Sumatra (bentuk tidak baku: Sumatera)[a] adalah pulaukeenam terbesar di dunia yang terletak di Indonesia, dengan luas 473.481 km². Penduduk yang tinggal di pulau ini sekitar 57.940.351 jiwa (sensus 2018)[2]. Pulau ini dikenal pula dengan nama lain yaitu Pulau Percha, Andalas, atau Suwarnadwipa (bahasa Sanskerta, berarti "pulau emas"). Kemudian pada Prasasti Padang Roco tahun 1286 dipahatkan swarnnabhūmi (bahasa Sanskerta, berarti "tanah emas") dan bhūmi mālayu ("Tanah Melayu") untuk menyebut pulau ini. Selanjutnya dalam naskah Negarakertagama dari abad ke-14 juga kembali menyebut "Bumi Malayu" (Melayu) untuk pulau ini.
Etimologi
Asal nama Sumatra berawal dari keberadaaan Kerajaan Samudra (terletak di pesisir timur Aceh). Diawali dengan kunjungan Ibnu Batutah, petualang asal Maroko ke negeri tersebut pada tahun 1345, dia melafalkan kata Samudra menjadi Shumathra,[3] dan kemudian menjadi Sumatra, selanjutnya nama ini tercantum dalam peta-peta abad ke-16 buatan Portugis, untuk dirujuk pada pulau ini, sehingga kemudian dikenal meluas sampai sekarang.[4]
Nama asli Sumatra, sebagaimana tercatat dalam sumber-sumber sejarah dan cerita-cerita rakyat, adalah "Pulau Emas". Istilah Pulau Ameh (bahasa Minangkabau, berarti pulau emas) kita jumpai dalam cerita Cindua Mato dari Minangkabau. Dalam cerita rakyat Lampung tercantum nama tanoh mas untuk menyebut pulau Sumatra. Seorang musafir dari Tiongkok yang bernama I-tsing (634-713) yang bertahun-tahun menetap di Sriwijaya (Palembang sekarang) pada abad ke-7, menyebut Sumatra dengan nama chin-chou yang berarti "negeri emas". Emas menjadi daya tarik para pendatang di pulau Sumatra.[5].

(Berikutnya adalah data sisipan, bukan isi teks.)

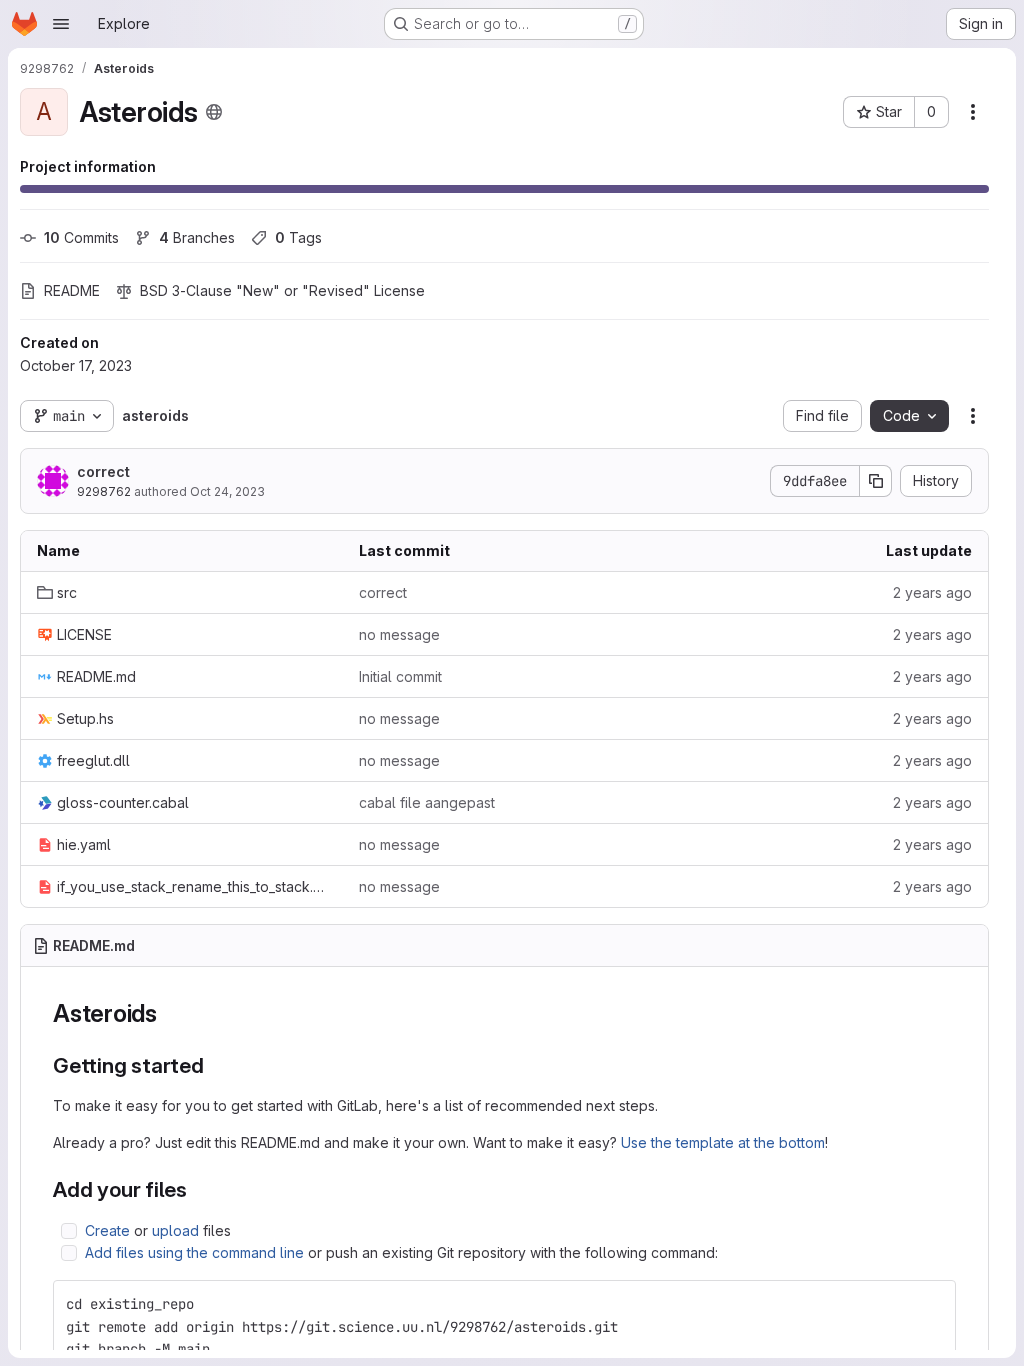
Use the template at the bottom (723, 1142)
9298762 (104, 491)
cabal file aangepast (427, 802)
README (72, 290)
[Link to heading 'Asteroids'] (170, 1013)
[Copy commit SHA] (876, 481)
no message (399, 634)
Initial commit (400, 676)
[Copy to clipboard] (932, 1304)
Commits (81, 237)
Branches (197, 237)
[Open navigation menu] (61, 24)
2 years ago (932, 592)
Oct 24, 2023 (227, 491)
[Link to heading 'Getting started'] (215, 1065)
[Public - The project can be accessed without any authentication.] (214, 112)
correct (103, 471)
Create (107, 1230)
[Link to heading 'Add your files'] (198, 1189)
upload (175, 1230)
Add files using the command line (194, 1252)
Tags (298, 237)
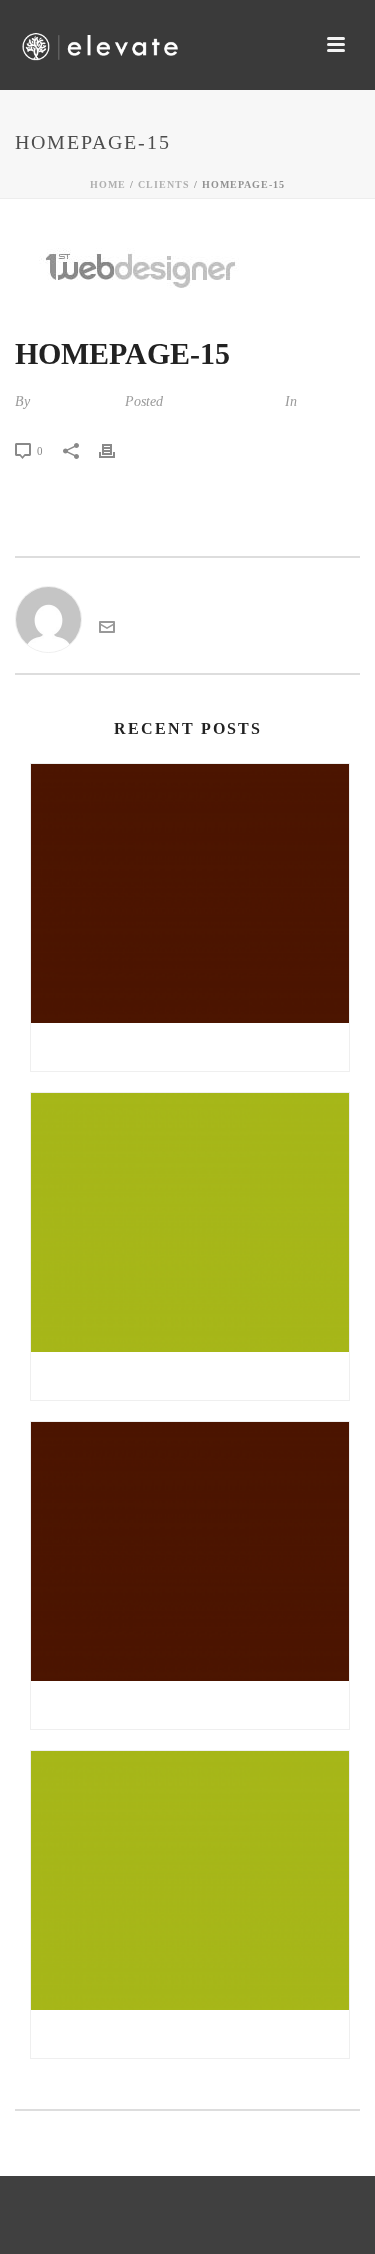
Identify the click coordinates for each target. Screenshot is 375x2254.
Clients (164, 184)
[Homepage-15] (187, 269)
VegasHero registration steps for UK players (195, 2034)
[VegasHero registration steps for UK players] (190, 1880)
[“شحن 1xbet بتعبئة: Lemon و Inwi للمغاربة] (190, 1551)
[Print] (117, 450)
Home (108, 184)
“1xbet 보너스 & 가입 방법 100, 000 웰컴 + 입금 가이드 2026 (195, 1047)
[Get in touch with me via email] (107, 629)
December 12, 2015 (222, 401)
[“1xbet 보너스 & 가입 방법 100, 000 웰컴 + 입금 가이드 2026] (190, 893)
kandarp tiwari (75, 401)
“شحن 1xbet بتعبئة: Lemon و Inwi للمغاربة (190, 1705)
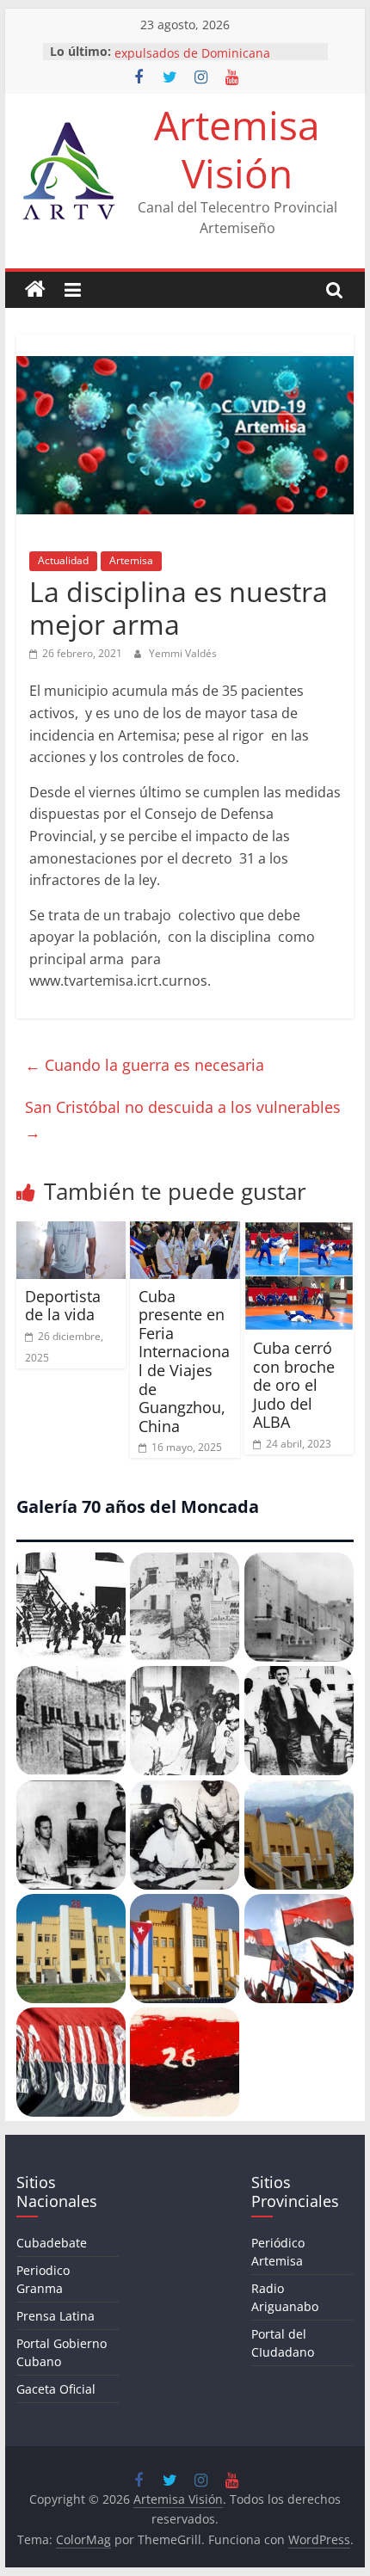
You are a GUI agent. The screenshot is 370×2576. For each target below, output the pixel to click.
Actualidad (63, 560)
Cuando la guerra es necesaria (144, 1064)
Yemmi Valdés (183, 653)
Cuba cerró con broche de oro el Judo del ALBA (294, 1384)
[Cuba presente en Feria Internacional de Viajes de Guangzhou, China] (184, 1231)
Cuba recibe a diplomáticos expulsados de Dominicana (193, 54)
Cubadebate (51, 2243)
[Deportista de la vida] (71, 1231)
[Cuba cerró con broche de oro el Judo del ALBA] (299, 1231)
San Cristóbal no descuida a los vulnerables (183, 1119)
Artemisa (131, 560)
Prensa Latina (55, 2316)
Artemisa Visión (237, 148)
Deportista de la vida (63, 1305)
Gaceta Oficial (56, 2389)
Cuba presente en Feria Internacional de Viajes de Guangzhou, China (184, 1361)
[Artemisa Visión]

Dalam berbagai prasasti, Sumatra disebut dalam bahasa Sanskerta dengan istilah: Suwarnadwipa ("pulau emas") atau Suwarnabhumi ("tanah emas"). Nama-nama ini sudah dipakai dalam naskah-naskah India sebelum Masehi. Naskah Buddha yang termasuk paling tua, Kitab Jataka, menceritakan pelaut-pelaut India menyeberangi Teluk Benggala ke Suwarnabhumi. Dalam cerita Ramayana dikisahkan pencarian Dewi Sinta, istri Rama yang diculik Rahwana, sampai ke Suwarnadwipa.
Para musafir Arab menyebut Sumatra dengan nama "Serendib" (tepatnya: "Suwarandib"), transliterasi dari nama Suwarnadwipa. Abu Raihan Al-Biruni, ahli geografi Persia yang mengunjungi Sriwijaya tahun 1030, mengatakan bahwa negeri Sriwijaya terletak di pulau Suwarandib. Namun ada juga orang yang mengidentifikasi Serendib dengan Srilangka, yang tidak pernah disebut Suwarnadwipa.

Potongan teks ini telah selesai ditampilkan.